Дети у меня русского языка практически не знают.

Первые годы я не разрешал детям говорить по-русски. Мне снились страшные повторяющиеся сны: будто я лечу на бомбардировщике и мне дали приказ сбросить бомбу, я смотрю — а подо мной наш дом на улице Бармалеева на Петроградской стороне. 

Михаэль. Фото из личного архива

Михаэль. Фото из личного архива

Старшая дочь в шесть лет буквально стерла все, что было в памяти до приезда в Израиль, и начала жить с чистого листа. Мы даже испугались. Я вспоминал события еврейской жизни в Питере, и выяснилось, что она их вытеснила — аресты, звонки, тревога, сборы… Жила двойной жизнью, в двух разных мирах: в детском саду говорили одно, дома — другое. А она хотела жить в одном мире.

Остальные малышки родились здесь.

Потом я спохватился, пытался вернуться к русскому языку, мы даже брали преподавателя.

Дочки вышли замуж за израильтян. У одной муж — выходец из Ирака, квантовый физик, у второй — выходец из Йемена, компьютерщик, у еще одной — из Ирана, инженер-строитель, у четвертой — родители мужа из Европы, он служил в армии в чине капитана, сейчас учится на врача.

Все мои дети, кроме одной (она — в Негеве), живут в Самарии, в Шомроне, в поселениях. Старшая, Элишева, — физик, занималась лазером, сейчас работает с компьютером; Алия — медсестра, в школе она занималась театром, играла Хлестакова. Мория — специалист по генной инженерии…

За много лет я, конечно, растерял часть иллюзий. Иногда кажется, что Израиль разваливается на части изнутри в политических спорах, но в нем живет одновременно множество прекрасных людей.

Народ может показать и удивительное единство (последнее мы видели после вторжения 7 октября).

С 2008 года работаю гидом. Занимаюсь наукой. Издали на иврите большую книжку о караимах Крыма. Крым — тоже часть меня. Крым, который для меня стал закрыт…

В прошлом, когда все еще было «в запрете», в Питере начинали праздновать субботу. Несколько человек собирались на квартире Гриши Вассермана, приносили консервы, шпроты. Это был своеобразный клуб: пели песни, разговаривали на еврейские темы, знакомились (иногда это кончалось свадьбой). Один кагэбэшник как-то сказал на «профилактической беседе»: «А вы знаете, что у Вассермана оргии устраивают?» — «Что вы, там чинно и благородно». — «А когда вы уходите?» — «В десять вечера». — «Вот после этого все и начинается», — с чувством глубокого удовлетворения заявил он.
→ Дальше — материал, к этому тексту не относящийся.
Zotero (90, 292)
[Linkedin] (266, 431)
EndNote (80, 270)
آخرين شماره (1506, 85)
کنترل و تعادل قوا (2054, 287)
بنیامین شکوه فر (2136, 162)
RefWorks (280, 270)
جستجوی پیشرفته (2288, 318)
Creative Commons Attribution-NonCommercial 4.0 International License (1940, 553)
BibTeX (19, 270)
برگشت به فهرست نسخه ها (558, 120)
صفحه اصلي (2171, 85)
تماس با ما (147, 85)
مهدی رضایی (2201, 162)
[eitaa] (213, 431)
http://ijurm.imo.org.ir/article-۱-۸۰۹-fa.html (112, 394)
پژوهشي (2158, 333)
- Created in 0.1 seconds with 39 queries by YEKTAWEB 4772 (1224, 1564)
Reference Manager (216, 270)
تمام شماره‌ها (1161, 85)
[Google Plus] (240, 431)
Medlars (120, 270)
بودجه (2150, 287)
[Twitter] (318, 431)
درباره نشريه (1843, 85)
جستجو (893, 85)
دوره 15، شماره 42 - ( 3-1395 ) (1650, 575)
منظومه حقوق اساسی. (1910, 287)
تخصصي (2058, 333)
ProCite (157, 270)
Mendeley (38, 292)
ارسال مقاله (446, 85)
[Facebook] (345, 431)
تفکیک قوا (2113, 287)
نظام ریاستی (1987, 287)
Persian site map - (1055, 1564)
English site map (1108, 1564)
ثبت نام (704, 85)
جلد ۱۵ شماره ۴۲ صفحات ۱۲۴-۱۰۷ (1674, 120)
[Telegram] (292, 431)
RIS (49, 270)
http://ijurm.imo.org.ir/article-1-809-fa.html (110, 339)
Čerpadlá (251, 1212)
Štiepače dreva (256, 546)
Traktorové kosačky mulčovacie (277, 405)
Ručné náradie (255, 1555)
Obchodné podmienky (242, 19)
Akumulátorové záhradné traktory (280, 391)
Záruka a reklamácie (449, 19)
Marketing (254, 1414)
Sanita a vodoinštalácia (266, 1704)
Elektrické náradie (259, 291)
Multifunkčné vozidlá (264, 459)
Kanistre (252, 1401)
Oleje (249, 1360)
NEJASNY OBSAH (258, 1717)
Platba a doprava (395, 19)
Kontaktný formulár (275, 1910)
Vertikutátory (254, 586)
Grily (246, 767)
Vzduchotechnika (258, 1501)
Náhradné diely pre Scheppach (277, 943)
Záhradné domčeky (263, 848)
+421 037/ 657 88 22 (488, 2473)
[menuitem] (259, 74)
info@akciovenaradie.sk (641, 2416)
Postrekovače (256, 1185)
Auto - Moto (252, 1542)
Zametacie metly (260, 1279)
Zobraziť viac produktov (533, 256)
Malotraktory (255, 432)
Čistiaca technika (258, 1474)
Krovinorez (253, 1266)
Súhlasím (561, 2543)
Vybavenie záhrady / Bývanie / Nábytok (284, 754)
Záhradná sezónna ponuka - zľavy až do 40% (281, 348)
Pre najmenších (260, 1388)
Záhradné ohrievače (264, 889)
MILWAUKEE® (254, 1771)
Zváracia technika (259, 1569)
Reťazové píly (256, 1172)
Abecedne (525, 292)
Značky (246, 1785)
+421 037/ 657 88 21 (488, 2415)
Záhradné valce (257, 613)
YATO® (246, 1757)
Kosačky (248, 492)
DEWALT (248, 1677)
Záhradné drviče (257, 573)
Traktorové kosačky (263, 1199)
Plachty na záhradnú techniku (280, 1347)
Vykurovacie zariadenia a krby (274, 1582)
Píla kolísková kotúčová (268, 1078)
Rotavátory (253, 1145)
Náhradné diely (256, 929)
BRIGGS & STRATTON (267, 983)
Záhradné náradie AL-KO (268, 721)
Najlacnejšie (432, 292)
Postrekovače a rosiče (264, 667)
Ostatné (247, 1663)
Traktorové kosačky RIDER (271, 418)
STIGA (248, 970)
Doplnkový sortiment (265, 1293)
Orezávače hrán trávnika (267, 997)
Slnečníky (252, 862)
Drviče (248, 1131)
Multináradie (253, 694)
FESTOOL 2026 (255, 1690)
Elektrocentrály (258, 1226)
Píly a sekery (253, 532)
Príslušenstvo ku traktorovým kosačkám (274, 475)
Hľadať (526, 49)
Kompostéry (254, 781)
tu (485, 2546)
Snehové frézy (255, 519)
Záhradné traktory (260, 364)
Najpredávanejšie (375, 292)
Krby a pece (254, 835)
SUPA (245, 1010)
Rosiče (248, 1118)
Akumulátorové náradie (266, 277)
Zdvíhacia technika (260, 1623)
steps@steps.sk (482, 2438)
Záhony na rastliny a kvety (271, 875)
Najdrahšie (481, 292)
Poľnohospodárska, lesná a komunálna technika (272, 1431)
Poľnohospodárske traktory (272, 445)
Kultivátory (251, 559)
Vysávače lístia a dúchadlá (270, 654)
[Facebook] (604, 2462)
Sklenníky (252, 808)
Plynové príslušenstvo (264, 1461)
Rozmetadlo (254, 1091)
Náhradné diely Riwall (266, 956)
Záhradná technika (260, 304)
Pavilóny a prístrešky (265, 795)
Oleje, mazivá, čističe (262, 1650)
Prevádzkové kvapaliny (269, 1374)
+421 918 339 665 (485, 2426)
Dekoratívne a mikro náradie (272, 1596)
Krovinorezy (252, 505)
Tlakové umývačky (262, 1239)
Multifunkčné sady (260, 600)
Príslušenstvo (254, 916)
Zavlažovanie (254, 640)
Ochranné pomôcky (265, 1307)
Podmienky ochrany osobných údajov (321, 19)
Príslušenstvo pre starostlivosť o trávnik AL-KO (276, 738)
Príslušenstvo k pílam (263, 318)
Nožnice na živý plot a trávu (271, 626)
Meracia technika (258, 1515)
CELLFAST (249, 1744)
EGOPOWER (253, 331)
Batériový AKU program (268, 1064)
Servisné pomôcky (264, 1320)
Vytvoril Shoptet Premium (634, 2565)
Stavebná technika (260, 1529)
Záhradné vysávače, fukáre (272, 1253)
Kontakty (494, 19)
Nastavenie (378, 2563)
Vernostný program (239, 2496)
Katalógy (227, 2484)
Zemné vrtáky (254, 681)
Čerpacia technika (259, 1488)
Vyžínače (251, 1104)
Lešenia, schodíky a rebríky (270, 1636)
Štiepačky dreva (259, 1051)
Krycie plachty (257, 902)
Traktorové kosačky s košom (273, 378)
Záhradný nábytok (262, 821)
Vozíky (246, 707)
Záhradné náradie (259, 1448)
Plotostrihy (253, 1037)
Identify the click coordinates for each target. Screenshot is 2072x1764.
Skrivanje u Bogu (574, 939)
…У нас был ансамбль «Лехаим», пели еврейские песни. Удалось провести несколько концертов в доме. Нас было четыре человека: скрипач, пианист на органоне, пара гитар. И чего мы не ожидали — это вызвало реакцию органов более жесткую, чем на сионистов. На четвертом концерте дом оцепили, а один из участников концерта получил срок. Он был парикмахер, к нему пришли, нашли неучтенный одеколон.

Другому пригрозили посадить его в психушку, третьему — отправить детей в детдом. Меня просто помяли в проходном дворе.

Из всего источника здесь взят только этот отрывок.